● Input data:
● ● ● ● ●
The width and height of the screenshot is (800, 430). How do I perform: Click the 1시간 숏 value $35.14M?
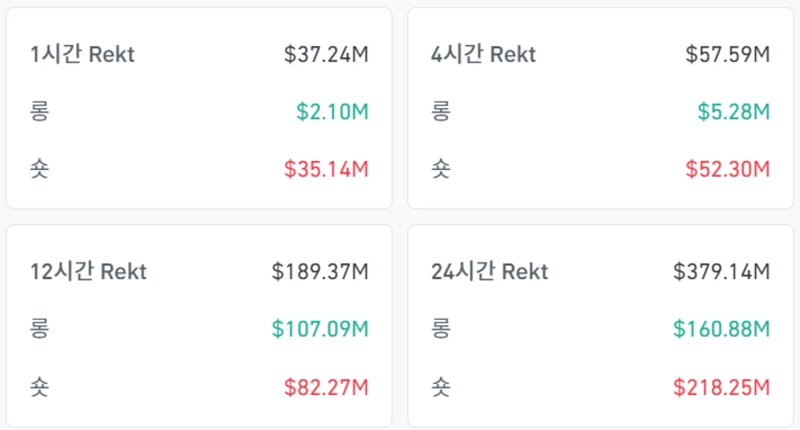coord(326,169)
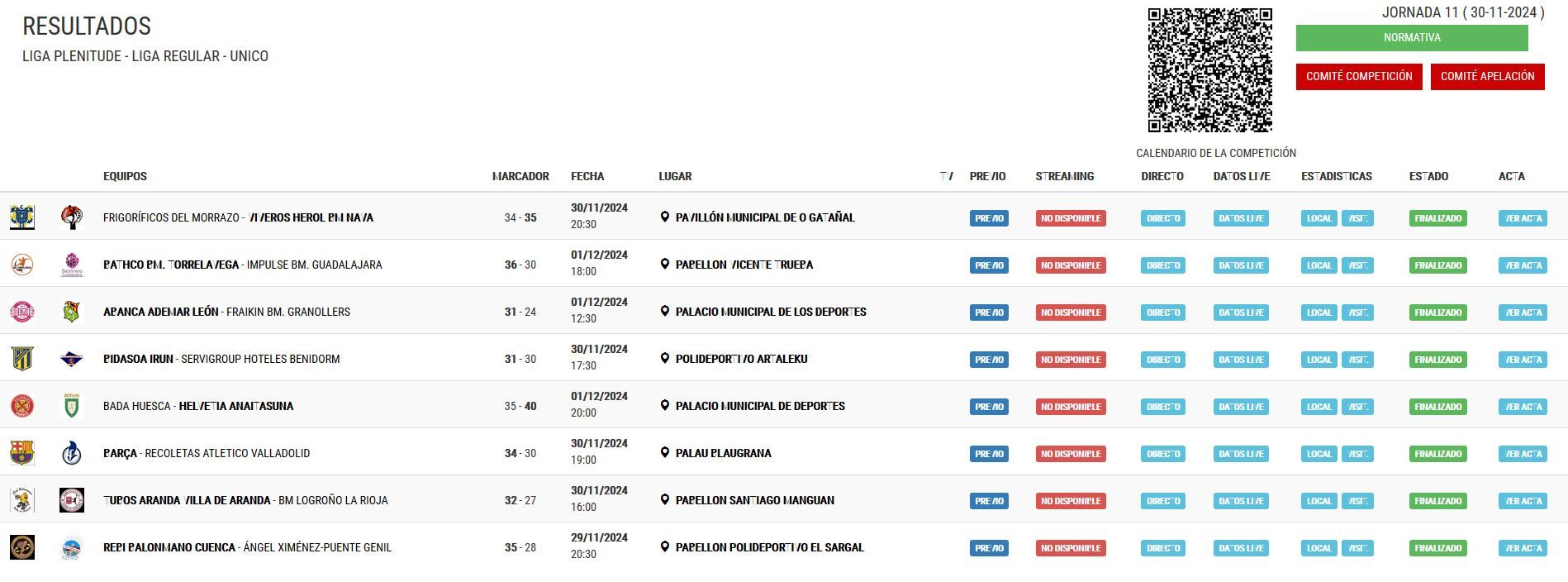This screenshot has width=1568, height=582.
Task: Click Frigoríficos del Morrazo team logo
Action: click(22, 217)
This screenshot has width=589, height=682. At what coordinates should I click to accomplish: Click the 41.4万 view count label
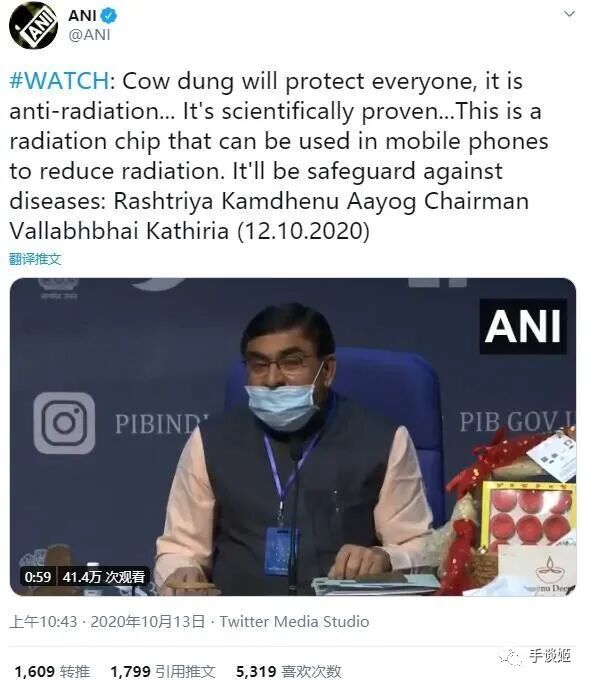tap(104, 577)
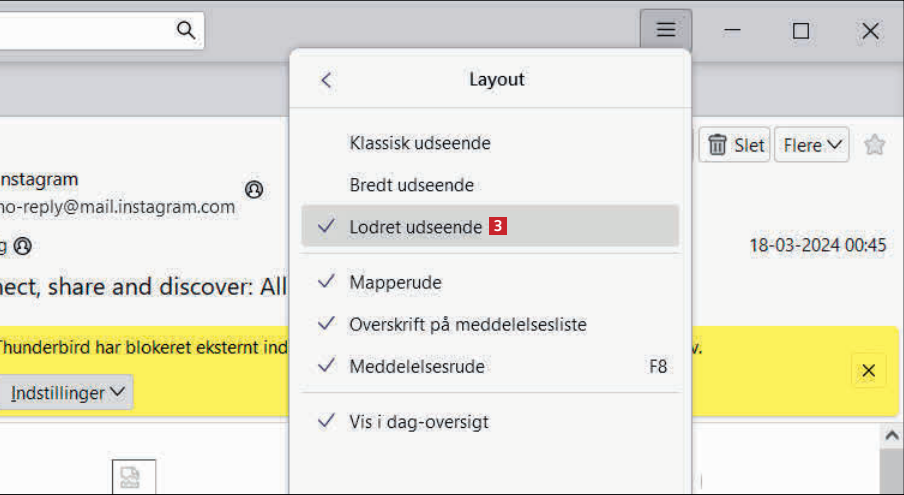Toggle the Meddelelsesrude message pane

point(417,366)

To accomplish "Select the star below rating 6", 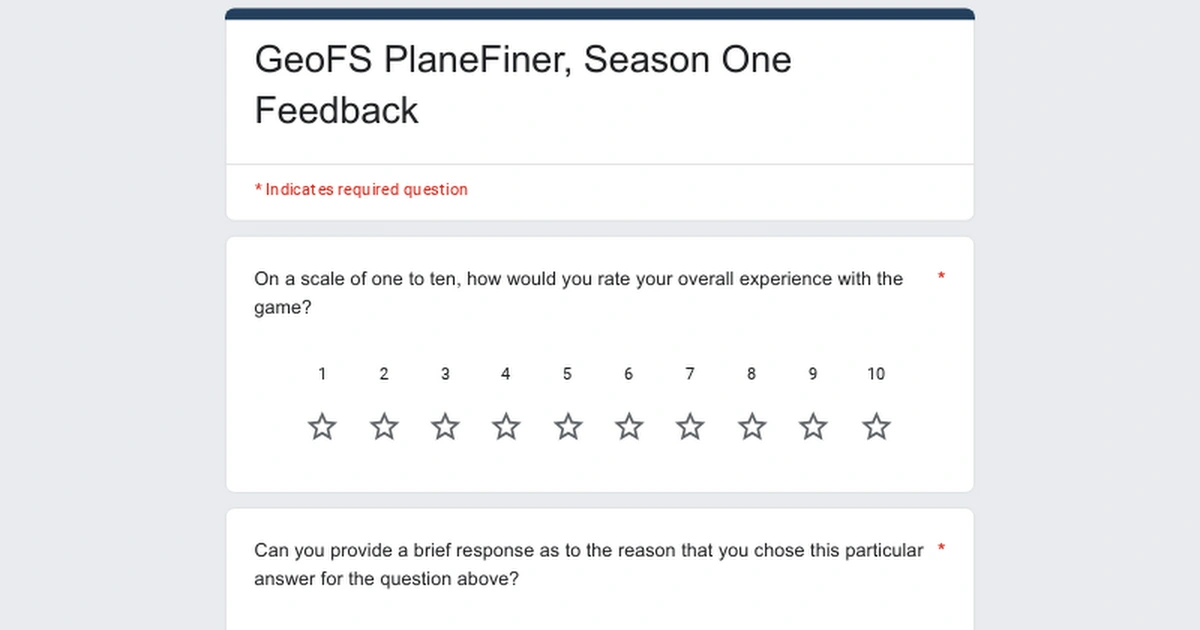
● ● ● ● ●
● Your task:
What you give back must be exactly the lines of the listing above from the line containing "This screenshot has width=589, height=682." through its last line, inclusive, without pictures, please.

● Exercise result:
This screenshot has width=589, height=682. At what coordinates should I click to accomplish: Click the 41.4万 view count label
tap(104, 577)
Toggle the Meddelelsesrude message pane

point(417,366)

To accomplish "Select the star below rating 6", 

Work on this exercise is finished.